My cost is overinflated by the violets because I blew some etc. Also my light is very powerful and it's not running anywhere near max power so you can downsize to lower power Vero depending on what you want. I overbuilt my light because I figured the alternative would've been 6x 3ft T5HO so a fixture alone would have cost me this much plus at least $100 in bulbs every year. The cooling system on my light is absolute overkill as well with 4x 120mm and 1x 200mm fans.


----------



## TXNNVA (Jan 13, 2014)

*Pv ---*

Wow. Thanks for posting this query. The exact same scenario I am in. I have a 90 that I am restarting (its been in storage for several years). I pulled out my old four bulb T5 light canopy yesterday and sure enough, only two bulbs/ballasts will work at any given time. I remember when I broke the tank down in 2009 that I was having that issue at the very end. So... I have been thinking about making the switch to LEDs? But, how well will they work on my deep 90? And, I have about six good T5 HO bulbs. So... I too think I decided to stay with the T5s. I have been looking online at sales for the Coralife Lunar Aqualife (48 inch) and the AquaticLife T5 with Lunar lights (48 inch). The Aquaticlife product looks to be about $100 more. Is it worth it? What else have you found or would recommend? Thanks


----------



## gus6464 (Dec 19, 2011)

TXNNVA said:


> Wow. Thanks for posting this query. The exact same scenario I am in. I have a 90 that I am restarting (its been in storage for several years). I pulled out my old four bulb T5 light canopy yesterday and sure enough, only two bulbs/ballasts will work at any given time. I remember when I broke the tank down in 2009 that I was having that issue at the very end. So... I have been thinking about making the switch to LEDs? But, how well will they work on my deep 90? And, I have about six good T5 HO bulbs. So... I too think I decided to stay with the T5s. I have been looking online at sales for the Coralife Lunar Aqualife (48 inch) and the AquaticLife T5 with Lunar lights (48 inch). The Aquaticlife product looks to be about $100 more. Is it worth it? What else have you found or would recommend? Thanks


The most economical way to do T5HO is hydroponics grow lights. These have reflectors that are way better than the mid range aquarium specific T5HO lights. 

For example:
4 bulb
http://www.horticulturesource.com/hydrofarm-4-t5-commercial-4-tube-3-x-13-x-46--p9334/
6 bulb
http://www.horticulturesource.com/hydrofarm-4-t5-commercial-6-tube-3-x-19-x-46--p9335/
8 bulb
http://www.horticulturesource.com/hydrofarm-4-t5-commercial-8-tube-3-x-26-x-46--p9336/

Only spend money on the aquarium specific light if it's an ATI or Tek. Aquaticlife fixtures specifically have craptacular reflectors.

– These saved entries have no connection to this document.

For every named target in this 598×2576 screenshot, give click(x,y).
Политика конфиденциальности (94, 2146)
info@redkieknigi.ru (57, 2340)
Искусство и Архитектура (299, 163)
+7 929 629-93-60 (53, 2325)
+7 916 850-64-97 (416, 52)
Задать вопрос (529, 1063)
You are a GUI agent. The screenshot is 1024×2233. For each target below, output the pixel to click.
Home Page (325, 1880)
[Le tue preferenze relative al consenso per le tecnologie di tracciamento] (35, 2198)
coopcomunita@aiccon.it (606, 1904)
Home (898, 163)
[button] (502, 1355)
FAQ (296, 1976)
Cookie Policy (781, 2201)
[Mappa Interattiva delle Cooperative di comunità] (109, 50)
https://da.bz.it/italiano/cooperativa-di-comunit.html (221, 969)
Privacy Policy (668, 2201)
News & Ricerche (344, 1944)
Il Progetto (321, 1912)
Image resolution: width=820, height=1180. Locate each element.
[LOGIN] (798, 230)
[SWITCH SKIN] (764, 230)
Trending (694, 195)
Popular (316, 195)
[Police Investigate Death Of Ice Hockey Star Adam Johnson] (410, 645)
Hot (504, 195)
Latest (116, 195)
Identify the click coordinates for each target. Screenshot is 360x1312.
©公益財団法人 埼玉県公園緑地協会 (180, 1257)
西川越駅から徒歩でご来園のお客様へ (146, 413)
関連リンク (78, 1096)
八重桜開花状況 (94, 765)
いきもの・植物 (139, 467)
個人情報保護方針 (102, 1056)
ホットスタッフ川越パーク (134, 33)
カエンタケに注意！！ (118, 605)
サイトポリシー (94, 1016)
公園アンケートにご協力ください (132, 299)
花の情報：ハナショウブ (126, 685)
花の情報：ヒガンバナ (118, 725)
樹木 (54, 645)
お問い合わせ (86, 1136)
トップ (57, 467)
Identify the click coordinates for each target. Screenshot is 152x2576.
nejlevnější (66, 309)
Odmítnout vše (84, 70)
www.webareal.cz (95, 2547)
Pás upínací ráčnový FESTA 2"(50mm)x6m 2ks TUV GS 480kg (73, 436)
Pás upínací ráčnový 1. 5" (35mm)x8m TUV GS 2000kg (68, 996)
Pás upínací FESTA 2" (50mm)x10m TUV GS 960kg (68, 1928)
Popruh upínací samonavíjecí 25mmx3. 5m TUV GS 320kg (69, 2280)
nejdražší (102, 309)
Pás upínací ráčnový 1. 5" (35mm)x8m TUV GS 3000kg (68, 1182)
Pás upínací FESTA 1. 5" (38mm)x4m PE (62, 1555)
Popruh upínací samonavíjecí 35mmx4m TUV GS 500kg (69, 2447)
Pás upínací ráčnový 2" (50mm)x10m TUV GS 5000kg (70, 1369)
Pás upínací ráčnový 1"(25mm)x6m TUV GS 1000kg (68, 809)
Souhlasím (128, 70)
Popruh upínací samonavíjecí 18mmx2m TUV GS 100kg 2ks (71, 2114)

You could even roll your own if you want an odd number of lights:
http://www.plantedtank.net/forums/showthread.php?t=671609


----------



## JeffE (Oct 8, 2013)

I think for a 90 I would do either a photon 48 very dimmed or 4 20w multichips near max power. Depends what you want more controllability and spectrum or shimmer and the aesthetic of having small light fixtures. The photon is nice because of the control, easily changed LEDs and you can easily put it 4 feet above substrate with plenty of power. My photon 24 is 38" from substrate at 40%/15% Max with right around 100 par at substrate measured with apogee sq-200.


Sent from my iPhone using Tapatalk


----------



## micheljq (Oct 24, 2012)

Bettatail said:


> the fixture you mention is not strong enough for 20" depth water.


I do not agree, I did have a Beamswork led fixture much less stonger than that (rated 2400 lumens, I do not know PARs for it) for 9 months on my 24" deep tank and did grow a successfull planted tank.

Although I did considered I had low light.

Michel.


----------



## Bettatail (Feb 12, 2009)

micheljq said:


> I do not agree, I did have a Beamswork led fixture much less stonger than that (rated 2400 lumens, I do not know PARs for it) for 9 months on my 24" deep tank and did grow a successfull planted tank.
> 
> Although I did considered I had low light.
> 
> Michel.


I mean at 20" water depth.
depends on where you put the plants, the plants on woods or when the actual water depth is less, such as 15", low light plants should be fine, the fixture that op mention, at 15" water depth maybe ok for medium light also, but need PAR reading for sure.

only some inches of water depth increase, the PAR decrease dramatically.


My original 216Watts T5HO fixture, when the bulbs dim after 9 month, the growth of low ground plants stagnated(21" water depth, dwarf sag not growing), but any stem plants that 3 inches or taller, no problem, and when they reach 12" water depth, red stem plants, are red.


----------